A survey of 1,964 French homebuyers was conducted to compare outcomes between brokered and direct transactions. Using moderated mediation models, the study assesses how transaction type influences price satisfaction and recommendation intentions, and how these effects are conditioned by BRB.
Results show that buyers using brokers report significantly lower price satisfaction and are less likely to recommend this transaction mode, despite similar purchase prices and shorter search durations. The negative impact is entirely moderated by BRB: when BRB is low, the effect disappears. These results suggest that the perception of opportunity cost—rather than actual outcomes—drives dissatisfaction.

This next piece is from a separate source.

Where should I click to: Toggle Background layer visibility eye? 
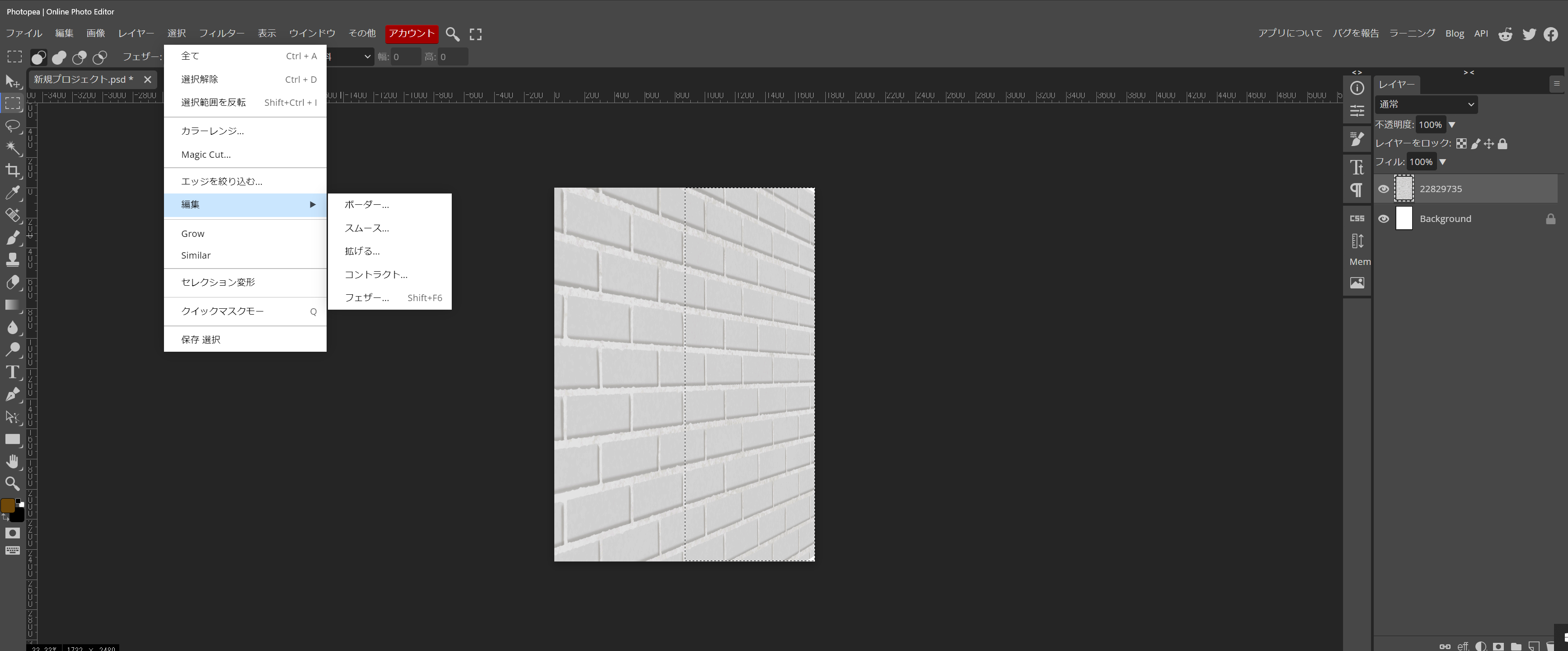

This study highlights how opportunity cost perceptions and broker redundancy beliefs shape buyer satisfaction, offering a behavioral explanation for persistent skepticism toward brokers. Although based on French data, the mechanisms identified are relevant across markets where digital platforms increase the visibility of FSBO alternatives. The findings imply that brokers must actively demonstrate skills, effort, and ethical conduct to counter redundancy perceptions, while policymakers and platform designers should consider how intermediation is positioned in increasingly digital ecosystems. Limitations such as data timing, response rate uncertainty, and lack of seller perspectives point to fruitful avenues for future research.
In an AI-enhanced real estate environment, brokers must visibly demonstrate skill and effort to counteract perceptions of redundancy. Younger, digital-native buyers with high BRB represent a critical target for repositioning brokerage value. Emphasizing ethical conduct, transparency, and personalized insight may help rebuild trust.
This research shows that buyer dissatisfaction with brokers is not purely economic but rooted in perceived opportunity costs and redundancy beliefs. Such perceptions may erode trust in professional intermediation and accelerate a shift toward peer-to-peer transactions, reinforcing broader patterns of digital disintermediation in society. The findings highlight the importance of transparency, ethical conduct, and visible value creation in maintaining consumer confidence in intermediaries. They also suggest that without renewed credibility, brokerage risks losing its social legitimacy, particularly among younger and more digitally literate generations, with potential consequences for fairness, accountability, and professionalism in housing markets.
This study provides a novel psychological explanation for declining buyer satisfaction in brokered transactions, despite equivalent outcomes. It highlights how perceived opportunity cost and cognitive bias influence evaluations of intermediation in real estate.